CompaniesPREMIUM

Pick n Pay details terms of R4bn rights offer

Pick n Pay CEO Sean Summers. Picture: SUPPLIED
Pick n Pay CEO Sean Summers. Picture: SUPPLIED

Pick n Pay has announced the terms of its rights offer to raise R4bn as part of its recapitalisation plan to get the business back to profitability.

The company will offer 252.2-million renounceable rights to subscribe for new Pick n Pay shares in the ratio of 51.11 rights offer shares for every 100 Pick n Pay ordinary shares held for a subscription price of R15.86 per rights offer share.

The rights offer issue price represents a discount of about 32.48% to the theoretical ex-rights price calculated using the closing price on July 10, being R27.39 per share, it said in a statement on Thursday.

The rights offer shares will constitute about 33.8% of Pick n Pay’s post-rights offer share capital.

Pick n Pay has received a firm commitment from its controlling shareholder, Ackerman Investment Holdings, that it will follow its rights up to a maximum of R1bn.
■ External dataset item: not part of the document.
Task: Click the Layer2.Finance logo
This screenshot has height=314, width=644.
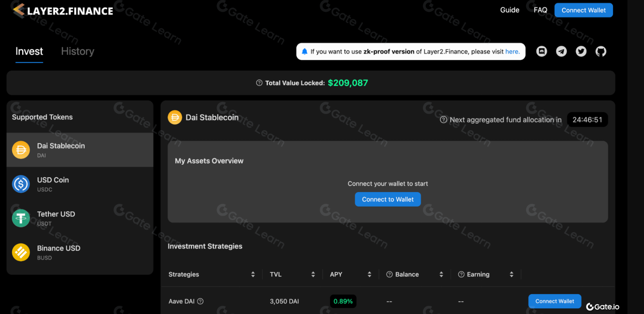Action: pos(62,10)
Certain other Pick n Pay shareholders have also entered into irrevocable undertakings to subscribe for the shares.

The undertakings of AIH and other Pick n Pay shareholders represent about 45% of the current ordinary shares in issue. the group said.

The rights offer is fully underwritten by Absa Bank, Rand Merchant Bank and Standard Bank.
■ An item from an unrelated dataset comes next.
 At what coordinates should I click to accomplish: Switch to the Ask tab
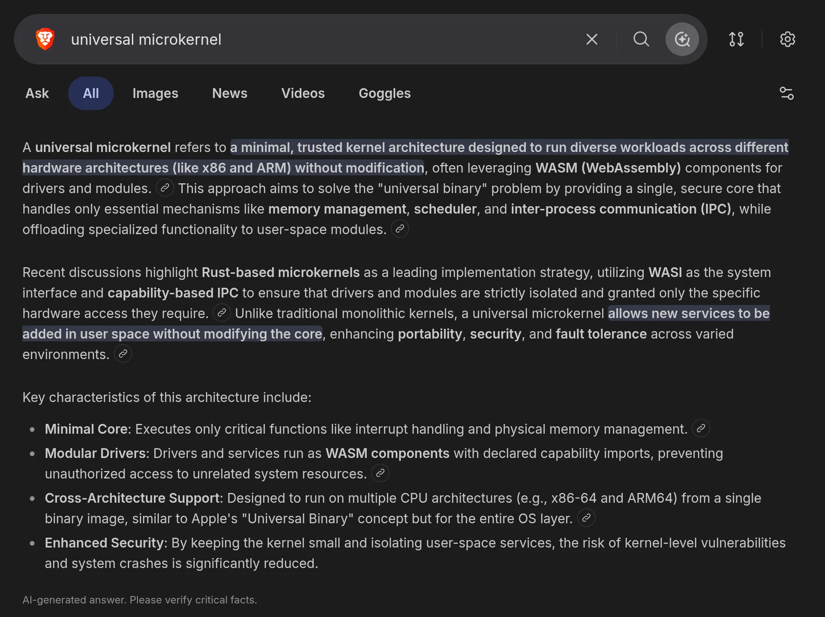coord(37,93)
The net proceeds of the rights offer, combined with that of the proposed Boxer IPO, will be primarily used to settle the group’s outstanding debt and for reinvestment to secure the turnaround of the Pick n Pay supermarket business, the company said in a statement on Wednesday.

The group believes the rights offer, in conjunction with working capital improvements and the Boxer IPO, will assist it in raising sufficient liquidity to reduce long-term debt levels, which will improve liquidity and save on interest costs.

It will also facilitate the delivery of the turnaround strategy of the Pick n Pay supermarket business and unlock shareholder value embedded in the group.

It will also deliver the incremental operational funding needed for the remainder of the 2025 financial year, the group said.

A deterioration in the performance of the core Pick n Pay supermarket business resulted in a substantial trading loss in the Pick n Pay division of R1.5bn in the year ended February, and an overall loss at group level of R3.2bn, including asset impairments.